# How do you multiply  (-1+2i)(3-i)  in trigonometric form?

Apr 13, 2016

$\left(- 1 + 2 i\right) \cdot \left(3 - i\right) = \sqrt{50} \left[\cos \arctan \left(- 7\right) + i \sin \arctan \left(- 7\right)\right]$

#### Explanation:

We first covert them into trigonometric form.
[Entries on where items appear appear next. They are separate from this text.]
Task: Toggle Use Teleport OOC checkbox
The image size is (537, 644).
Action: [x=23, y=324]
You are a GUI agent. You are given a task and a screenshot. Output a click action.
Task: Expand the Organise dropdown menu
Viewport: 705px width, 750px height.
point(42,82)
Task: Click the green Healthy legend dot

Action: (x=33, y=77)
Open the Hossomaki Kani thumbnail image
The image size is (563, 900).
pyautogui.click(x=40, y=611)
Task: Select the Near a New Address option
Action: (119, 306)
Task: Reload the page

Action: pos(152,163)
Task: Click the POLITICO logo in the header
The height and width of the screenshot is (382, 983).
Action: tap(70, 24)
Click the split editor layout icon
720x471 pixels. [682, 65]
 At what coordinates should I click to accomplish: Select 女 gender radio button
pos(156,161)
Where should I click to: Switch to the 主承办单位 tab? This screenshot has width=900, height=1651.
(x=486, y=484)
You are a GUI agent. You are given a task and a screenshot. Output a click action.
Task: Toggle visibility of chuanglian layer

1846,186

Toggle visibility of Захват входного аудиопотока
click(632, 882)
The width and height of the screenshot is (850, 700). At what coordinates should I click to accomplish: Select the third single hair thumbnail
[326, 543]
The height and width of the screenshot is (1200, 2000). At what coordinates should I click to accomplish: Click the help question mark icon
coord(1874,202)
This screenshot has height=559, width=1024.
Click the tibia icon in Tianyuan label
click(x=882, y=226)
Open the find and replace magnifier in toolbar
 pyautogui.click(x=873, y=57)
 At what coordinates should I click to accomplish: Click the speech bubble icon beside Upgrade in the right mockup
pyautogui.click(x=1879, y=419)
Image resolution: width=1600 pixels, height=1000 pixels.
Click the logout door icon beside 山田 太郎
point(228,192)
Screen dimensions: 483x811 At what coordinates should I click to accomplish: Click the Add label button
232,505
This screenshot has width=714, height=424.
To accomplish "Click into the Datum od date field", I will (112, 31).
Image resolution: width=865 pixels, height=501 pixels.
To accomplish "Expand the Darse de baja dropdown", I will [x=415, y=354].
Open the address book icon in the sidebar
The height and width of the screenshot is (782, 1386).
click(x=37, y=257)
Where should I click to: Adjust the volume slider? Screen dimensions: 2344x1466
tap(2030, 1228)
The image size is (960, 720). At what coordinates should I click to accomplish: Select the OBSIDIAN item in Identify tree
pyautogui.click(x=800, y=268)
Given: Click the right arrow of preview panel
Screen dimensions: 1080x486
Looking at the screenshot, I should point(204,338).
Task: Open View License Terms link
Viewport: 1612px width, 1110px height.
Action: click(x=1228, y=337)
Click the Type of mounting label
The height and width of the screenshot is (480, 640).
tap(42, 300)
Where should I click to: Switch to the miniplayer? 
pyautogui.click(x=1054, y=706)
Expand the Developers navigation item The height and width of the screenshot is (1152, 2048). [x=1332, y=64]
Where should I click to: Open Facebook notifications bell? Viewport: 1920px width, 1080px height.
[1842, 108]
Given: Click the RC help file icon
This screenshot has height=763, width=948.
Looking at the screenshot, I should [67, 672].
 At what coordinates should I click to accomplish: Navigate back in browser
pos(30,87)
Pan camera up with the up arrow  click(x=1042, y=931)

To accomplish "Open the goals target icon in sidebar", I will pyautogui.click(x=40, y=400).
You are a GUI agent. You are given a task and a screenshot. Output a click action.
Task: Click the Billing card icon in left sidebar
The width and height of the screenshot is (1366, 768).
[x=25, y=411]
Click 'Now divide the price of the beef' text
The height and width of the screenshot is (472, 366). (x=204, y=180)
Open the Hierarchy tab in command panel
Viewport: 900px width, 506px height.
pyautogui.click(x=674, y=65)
In this form $a + b i = r \left(\cos \theta + i \sin \theta\right)$ or $a + b i = r \cdot {e}^{i \theta}$, where $r = \sqrt{{a}^{2} + {b}^{2}}$ and $\theta = \arctan \left(\frac{b}{a}\right)$

Hence, $- 1 + 2 i = \sqrt{5} {e}^{i \alpha}$, where $\alpha = \arctan \left(- 2\right)$

and $3 - i = \sqrt{10} {e}^{i \beta}$, where $\beta = \arctan \left(- \frac{1}{3}\right)$

Hence $\left(- 1 + 2 i\right) \cdot \left(3 - i\right) = \sqrt{50} {e}^{i \left(\alpha + \beta\right)}$

As $\tan \left(\alpha + \beta\right) = \frac{\tan \alpha + \tan \beta}{1 - \tan \alpha \cdot \tan \beta}$ or

$\tan \left(\alpha + \beta\right) = \frac{\left(- 2\right) - \frac{1}{3}}{1 - \left(- 2\right) \cdot \left(- \frac{1}{3}\right)} = \frac{- \frac{7}{3}}{1 - \frac{2}{3}} = \frac{- \frac{7}{3}}{\frac{1}{3}} = - 7$

Hence $\left(- 1 + 2 i\right) \cdot \left(3 - i\right) = \sqrt{50} {e}^{i \left(\arctan \left(- 7\right)\right)}$

or $\left(- 1 + 2 i\right) \cdot \left(3 - i\right) = \sqrt{50} \left[\cos \arctan \left(- 7\right) + i \sin \arctan \left(- 7\right)\right]$